Two lines below mark the span: the one containing "You are a computer-use" and the one containing "Instruction: Select the magnet snap tool icon". Set down both, plus every line between, exactly as they stand, and nothing else.

LISTED ENTRIES: Begin

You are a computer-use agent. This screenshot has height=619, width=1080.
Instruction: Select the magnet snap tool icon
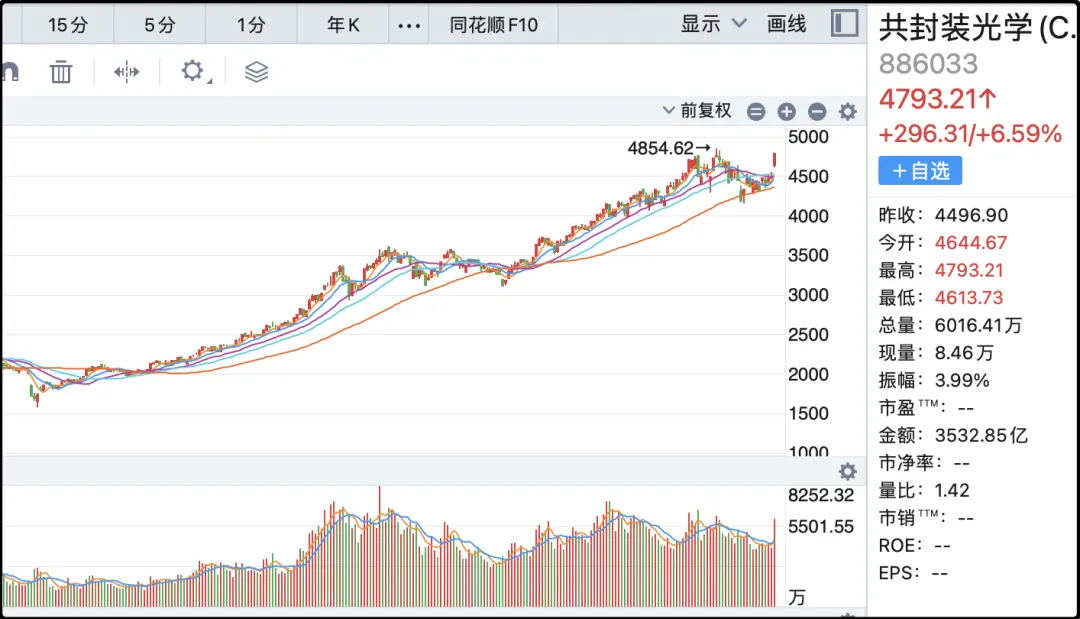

LISTED ENTRIES: End
LISTED ENTRIES: Begin

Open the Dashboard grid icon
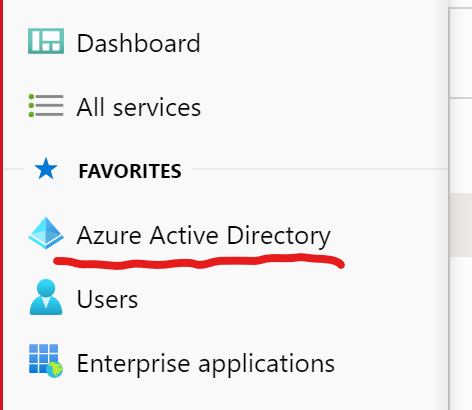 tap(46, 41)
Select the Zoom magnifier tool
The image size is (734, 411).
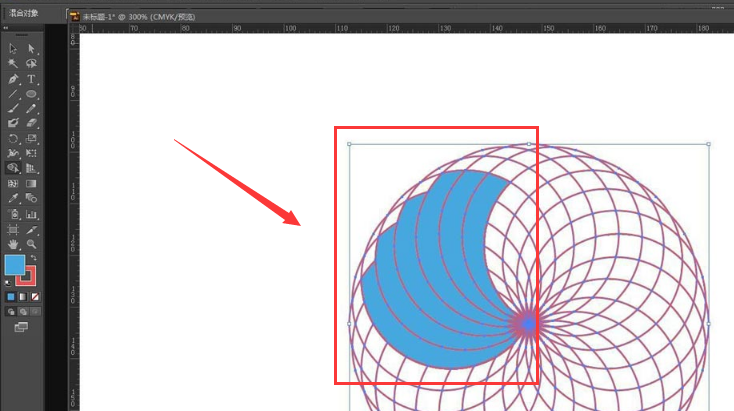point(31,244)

LISTED ENTRIES: End

→ **SOLUTION TO THIS EXERCISE**
You are a computer-use agent. This screenshot has height=619, width=1080.
Instruction: Select the magnet snap tool icon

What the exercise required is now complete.